State Net Capitol Journal: Pension Reforms Gain Necessary Traction in States and Cities

The specter of unfunded pension liabilities is haunting U.S. state and local government. These liabilities were an underlying factor in recent municipal bankruptcies in California. They hover over Pennsylvania, which is pondering pension reform while trying to rescue distressed cities. Anxiety over pension costs helped save the job of Wisconsin Gov. Scott Walker (R) in a recall election on June 5, the same day voters in the California cities of San Jose and San Diego overwhelmingly approved ballot measures to cut retirement benefits of municipal workers. 
 
In an election year dominated at the presidential level by personal attacks and economic issues, pension reform has emerged as the unwelcome elephant in the room of American politics. The Pew Center for the States estimates that a $1.26 trillion gap exists between the promises states have made to retirees in pay and health care benefits and the money set aside to pay for them. The National Conference on Public Employee Retirement Systems, a trade association representing unionized employees, disputes the Pew report, but its own estimate of the gap is hardly trivial. Hank Kim, the organization's executive director, puts the figure at $800 billion - assuming invested funds earn between 7 and 8 percent over the next two decades. 
 
The actual gap is a moving target that depends on how the economy performs. Few economists accept the rosy scenario of the union estimates, but it may be possible to contain the pension crisis with less. Ron Snell, a respected pension expert with the non-partisan National Conference on State Legislatures, believes that states and cities should be able to muddle through on pension liabilities if the U.S. economy grows 3.5 percent annually over the next 20 years. Current annual growth is less than 2 percent. The California Public Employees Retirement System, the nation's largest, posted a 1 percent return on investments for the fiscal year ending June 30, missing its target by a wide margin. 
 
Snell sees a ray of hope in the increased willingness of previous resistant Democratic legislators to join their Republican counterparts in passing pension-reform laws. Even in an election year in which party lines have hardened on most issues, seven states approved pension-reform bills, bringing to 38 the number that have acted in the last two years. Among other changes, these laws have increased employee contributions, reduced benefits and increased age and service requirements. What is particularly encouraging to reformers is that states with Democratic majorities and powerful public employee unions such as Illinois and Rhode Island have joined the reform parade. 
 
Still, there are other states where public unions have opposed all but the most minor reforms and virtually paralyzed Democratic legislators who depend upon them for campaign contributions. California is notable. Gov. Jerry Brown, appreciative of economic realities, has offered a 12-point pension-reform package that fellow Democrats in control of the Legislature have ignored. On this issue, unlike any other, Brown has the backing of Republicans, who attempted without success to move his reform plan through the Legislature. Jerry Roberts, a veteran political journalist who operates the Calbuzz website, believes that the Democrats should listen to the GOP minority - and to their own governor. Roberts says that unless the Democrats pass a significant pension reform bill in August the issue is likely to have a spillover effect on Brown's bold attempt to solve California's budget woes with an initiative on the November ballot that would raise income taxes on high earners and the sales tax on everyone. Opponents of this measure are already saying that voters shouldn't bail out a profligate state government that refuses to face up to pension reform.

TASKS:
1. Translate this sentence from the pension reform article into Spanish: "Current annual growth is less than 2 percent."
2. Write what comes next in the pension reform article, picking up right after its final sentence.

LISTING:
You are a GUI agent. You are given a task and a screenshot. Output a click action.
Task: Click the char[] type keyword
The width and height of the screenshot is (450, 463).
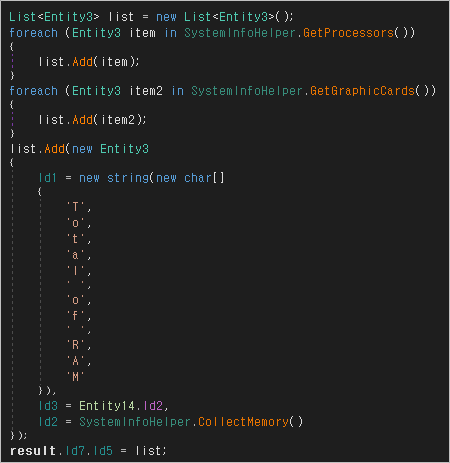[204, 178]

* * *

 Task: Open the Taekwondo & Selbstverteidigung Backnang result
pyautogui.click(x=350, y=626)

RESULTS IN ORDER:
1. El crecimiento anual actual es inferior al 2 por ciento.

2.
 
Pension liabilities played an important role in the bankruptcies of Stockton, a city of 300,000 at the north end of California's central valley, and San Bernardino, a city of 211,000 in the vast Southern California suburban area known as the Inland Empire. Stockton offered generous pension benefits to city employees and built an elaborate marina and other expensive development projects on credit during the boom years. When Stockton declared bankruptcy in June, pension-related costs were 18 percent of the budget. In San Bernardino, which went belly up this month, pension-related costs were projected at 15 percent of the budget. 
 
Pension-related costs are higher in San Jose - 20 percent - than in Stockton or San Bernardino and have increased threefold in the past decade. This has forced the city to cut back on library, parks and other services, fueling anger among San Jose residents. Mayor Chuck Reed, a Democrat, responded to this anger with a plan that the city council, over the opposition of public employee unions, placed on the June ballot as Measure B. Its highlight provision allows current employees to keep pension credits they've already earned but requires them to pay up to 16 percent of their salaries to continue benefits at the present level. Alternatively, they can pay less and choose a more modest plan for their remaining years on the job. Another provision requires future hires to pay half their pension costs. Democrats outnumber Republicans 2-1 in San Jose, but math trumped partisanship and Measure B won with 69 percent of the vote. Alice Munnell, director of the Center for Retirement Research at Boston College, told the New York Times that the San Jose vote was "a harbinger of things to come." 
 
The overwhelming votes in San Jose and San Diego for reducing retirement benefits of public employees were helped by a five-year-old California Supreme Court ruling that these benefits were a public record. (This information is protected by privacy laws in many states.) Pension-reform advocates in San Jose and San Diego circulated this information, which showed public employees retiring earlier than private-sector workers with much higher retirement benefits. Traditional pensions, called defined benefit plans, provide retirees with a fixed monthly pay based on age and length of service. These pensions are vanishing. Nearly half of American workers in the private sector had traditional pensions in 1980 compared to about 20 percent of workers today. 
 
Few states have been as bold as San Jose and San Diego in reforming pensions. Most state reforms have preserved defined-benefit plans in some form while upping the costs for public employees. But in an encouraging sign, six states - Kansas, Louisiana, Michigan, Rhode Island, Utah and Virginia - have moved to hybrid plans or cash-balance alternatives to traditional plans. All these states except Rhode Island have Republican governors. 
 
Pension reform can - and should - be accomplished without demonizing public employees, many of whom have suffered during the Great Recession and its aftermath. During the last three years some 700,000 state and local government employees have lost their jobs, accounting for a full percentage point of the unemployment rate. Some public employees do not receive Social Security. Teachers, who often receive less in retirement pay than other public employees, have lost 100,000 jobs in the last year alone. Municipal jobs, once considered recession-proof, have declined in each of the first three years of the Obama administration - the only time this has happened since the first three years of Ronald Reagan's presidency in 1981-83. 
 
Nonetheless, the necessity of pension reform has become evident even to politicians who previously ignored the issue. The amount of pension debt in California has been calculated at $30,500 for every household, one of the reasons that Gov. Brown is urgently advocating reform. In Illinois, another Democratic governor, Pat Quinn, has proposed requiring current and retired public employees to choose between health insurance or a cut in cost-of-living increases in their pensions. Illinois has an $83 billion pension gap. 
 
"The bottom line," said Quinn, "is that this is the moment of truth for our state when it comes to pension reform."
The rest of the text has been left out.